It happens far too often. Something taps my wound, and like a cavity-stricken tooth meeting a cube of ice I am victim to a seething pain that aches and thuds and pulses within me. This “something” plays off the pain, and then spoon feeds me a lie. I am coaxed into accepting the lie, biting down on it only to intensify the throbbing. I get upset. Increasingly upset. Sometimes just on the inside. Other times visibly disturbed.
From here, I spiral, and it is as if all my teeth have cavities. Like they all might spill from my mouth like water from a glass. By the end, I am completely unwound and undone. And when I look back at what ignited this chain of events, it always seems so petty and insignificant. It’s hard to understand the cause and effect of it all. To trace the chain from beginning to end. For a moment, I feel defeated. AGAIN. And a mixture of anger and sadness courses through my veins, pounds in my head, pricks my heart. I’m so disappointed in myself and my inability to break this cycle. To keep ending up here. In this very same place.
You can see how unhealthy this pattern is. And it’s only when I somehow find the perspective to zoom out and actually realize what’s going on, to recognize the pattern, that I find any peace. The funny and glorious thing is that when I’m able to do this, there is not only peace, but complete peace. I’ve disrupted the pattern, at least for the moment, and it no longer controls me.
I’ve come to understand that my wounds are pretty much always going to be there with me. And that no matter how accepting I become of them, they will have the innate ability to trigger negative emotions if given the most remote of opportunities.
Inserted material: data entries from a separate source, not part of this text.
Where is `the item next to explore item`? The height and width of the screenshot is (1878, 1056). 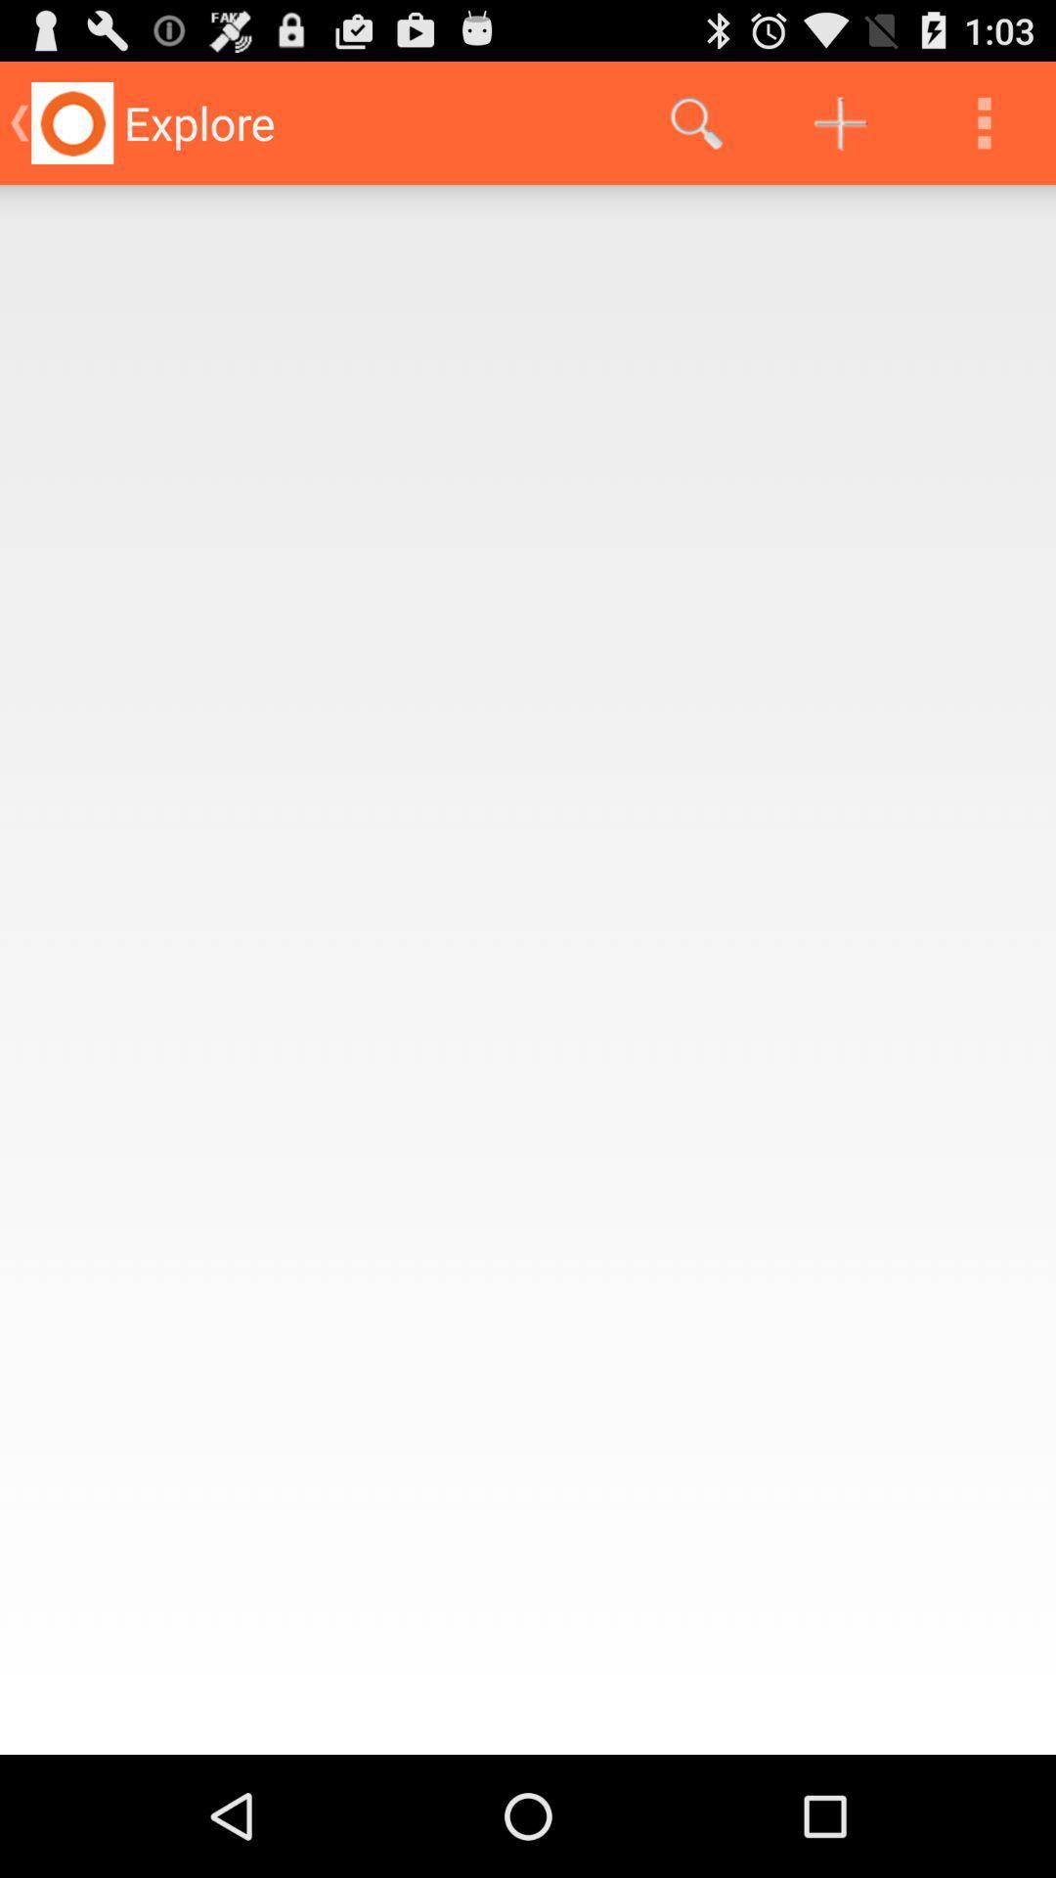
the item next to explore item is located at coordinates (695, 121).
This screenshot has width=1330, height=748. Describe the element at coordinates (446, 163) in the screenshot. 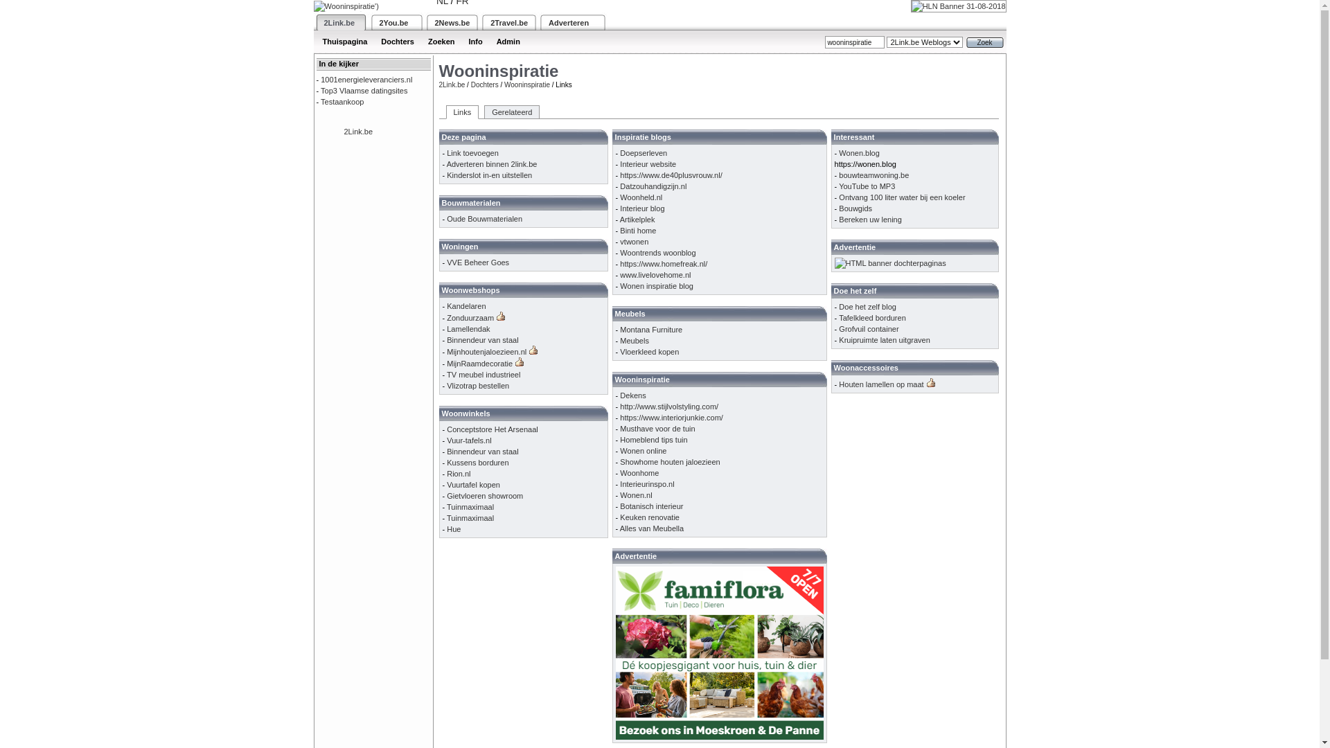

I see `'Adverteren binnen 2link.be'` at that location.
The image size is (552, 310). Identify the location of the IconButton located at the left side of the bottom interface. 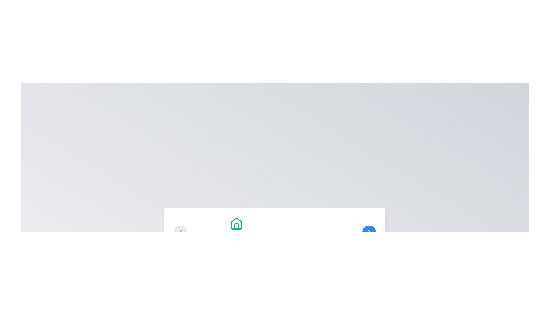
(180, 233).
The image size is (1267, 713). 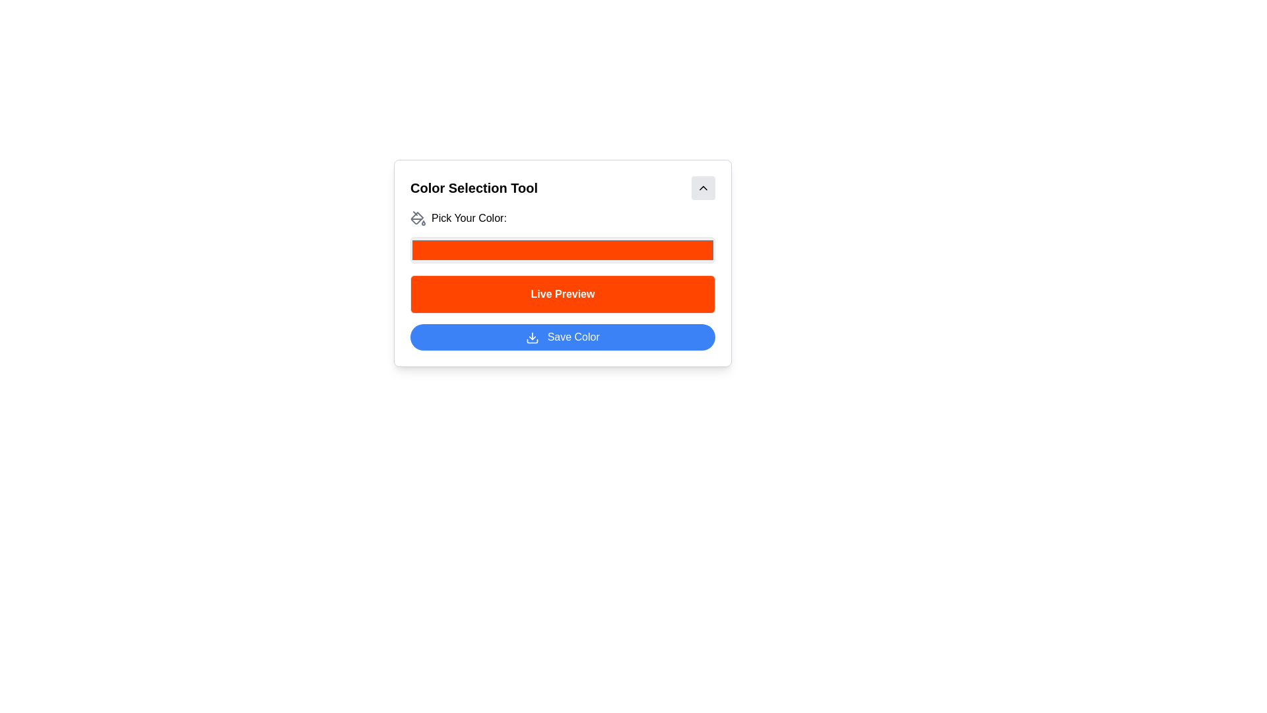 What do you see at coordinates (563, 294) in the screenshot?
I see `the 'Live Preview' text label, which is bold and white, centered within a vivid orange rectangle, positioned below another orange rectangle and above the blue 'Save Color' button` at bounding box center [563, 294].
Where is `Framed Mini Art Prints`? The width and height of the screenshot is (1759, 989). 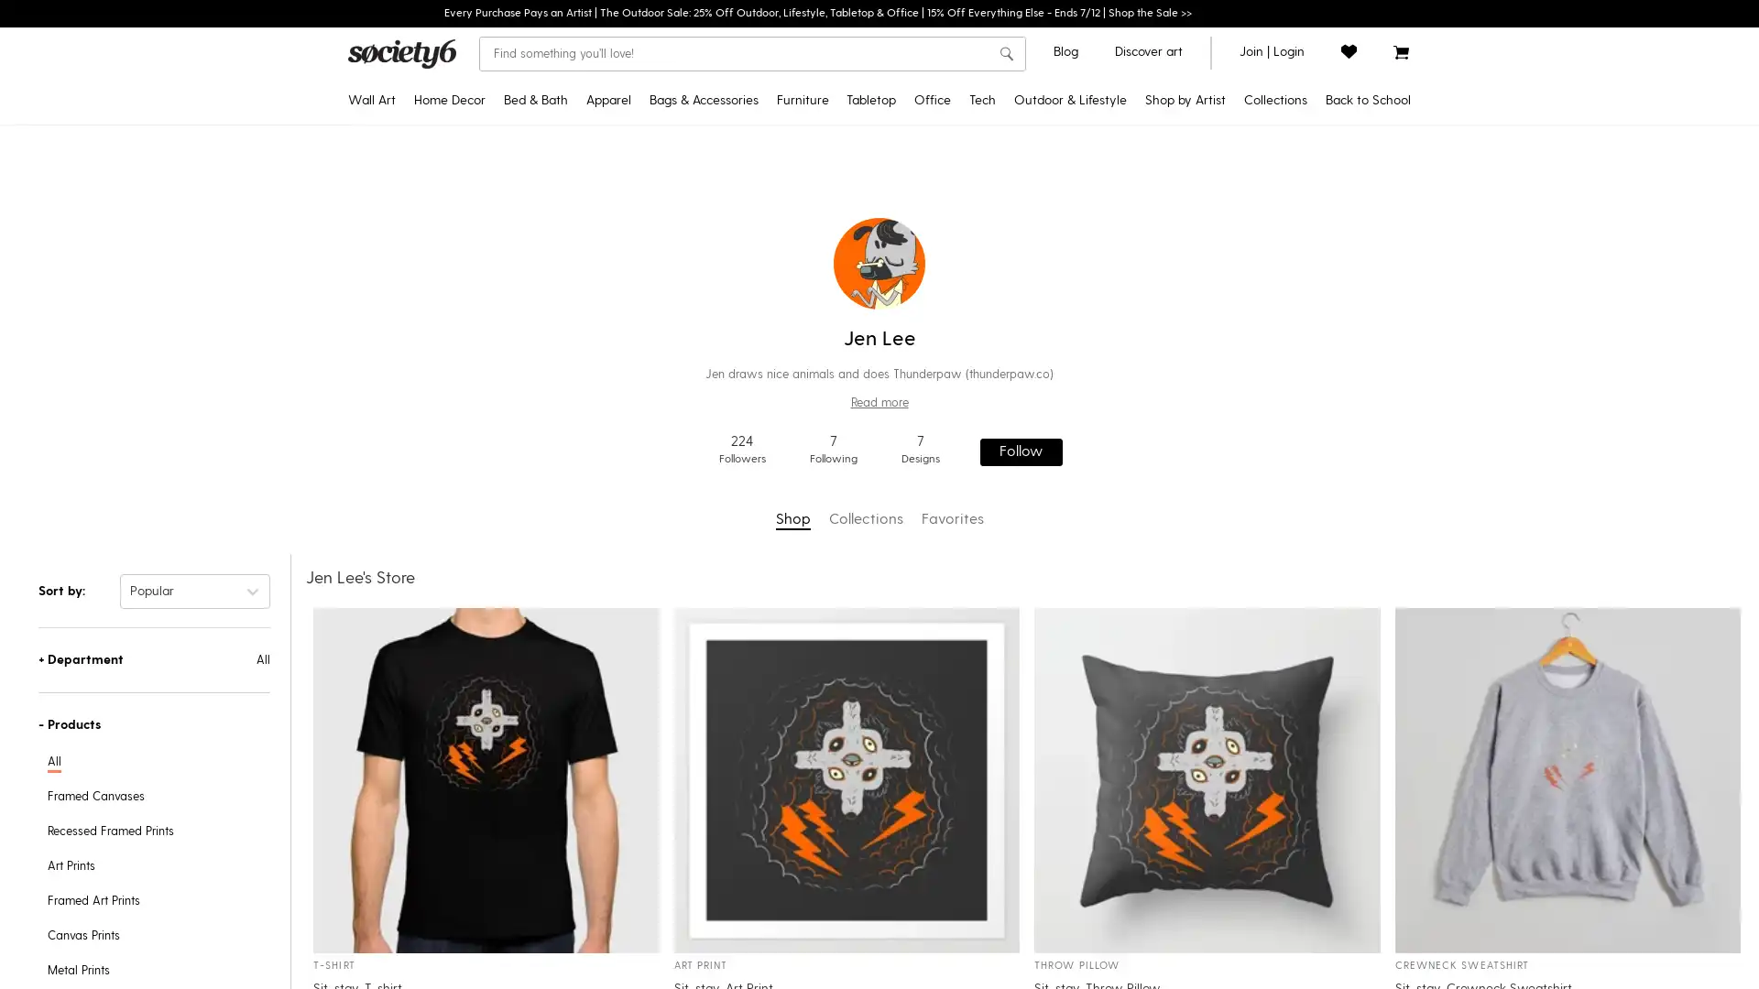 Framed Mini Art Prints is located at coordinates (431, 501).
I also can’t stop the lies from coming. They always do. They are powerful and strong and convincing and so believable. But at this point in the pattern, I actually do have a choice. I can choose to believe the lies and send things rolling down hill or I can choose NOT to believe the lies and cut the pattern short. When I am in a healthy, balanced state, I do a good job of this. The problem is that I quickly forget it.
Since I’m actually feeling a great deal of peace this week, and balance, I thought I’d capture this train of thought so that when I stumble into a darker place, I can have this to remind me of how to return to the light.
When I’m healthy, I even go so far as to anticipate the lies. To expect them. To wait for them. To look for them. To run toward them and take them head on. They are persistent and consistent. But these lies are never original. They just run along like a broken record. It’s the same old thing over and over again. For me, the lies are usually along the lines of me not measuring up, being good enough, being successful, being liked, being accepted and validated. Being relevant. Visible. Worthy. They just keep coming, the same line of them, over and over and over and over.
I know I use a lot of sports analogies, and I apologize for that. But really, there’s nothing in the world that you can’t compare to sports or Seinfeld to make a point. When I’m healthy, and balanced, I approach my lies like a batter in baseball. Hitting a baseball is one of the most difficult things in the world to do. Believe it or not, one great tactic for improving your ability to hit the ball is to guess which pitch is coming. There are certain scenarios when a batter can more accurately predict whether the pitcher will throw a strike or a ball, and whether the pitcher will throw a fast ball, or a curve ball or a slider.
When a batter is anticipating a fast ball thrown in the strike zone and guesses correctly, he usually makes good contact with the ball. Many times, he will crush it. And yes, if he guesses wrong, he will typically look really foolish. When I’m healthy, I’m poised at the plate, waiting for a certain set of lies to come my way. And then I crush the truth out of them. And I disrupt the pattern. As I just stated, it’s easy to anticipate the lies. And when you are able to do that, something that can seem so very difficult to master can become much, much more manageable.
I wish I could say that by now I always crush the lies. But there are times, many times, when I don’t. When I’m not in a good place, and I just can’t see clearly what’s coming next. They catch me off-balance. They surprise me. They overwhelm me. And it seems like resisting them is one of the hardest things in the world to do.
While I’m in my healthy, balanced, peaceful zone, let me encourage you to examine the patterns that lead you off your positive path and into the weeds. To seek out the lies you tell yourself. And then to extract all the power those lies hold by waiting anxiously for them to show their face and then laying the wood to them like you were trying to clear the left field wall.
And if you swing and miss, do what all successful baseball players do. Dig in and try again.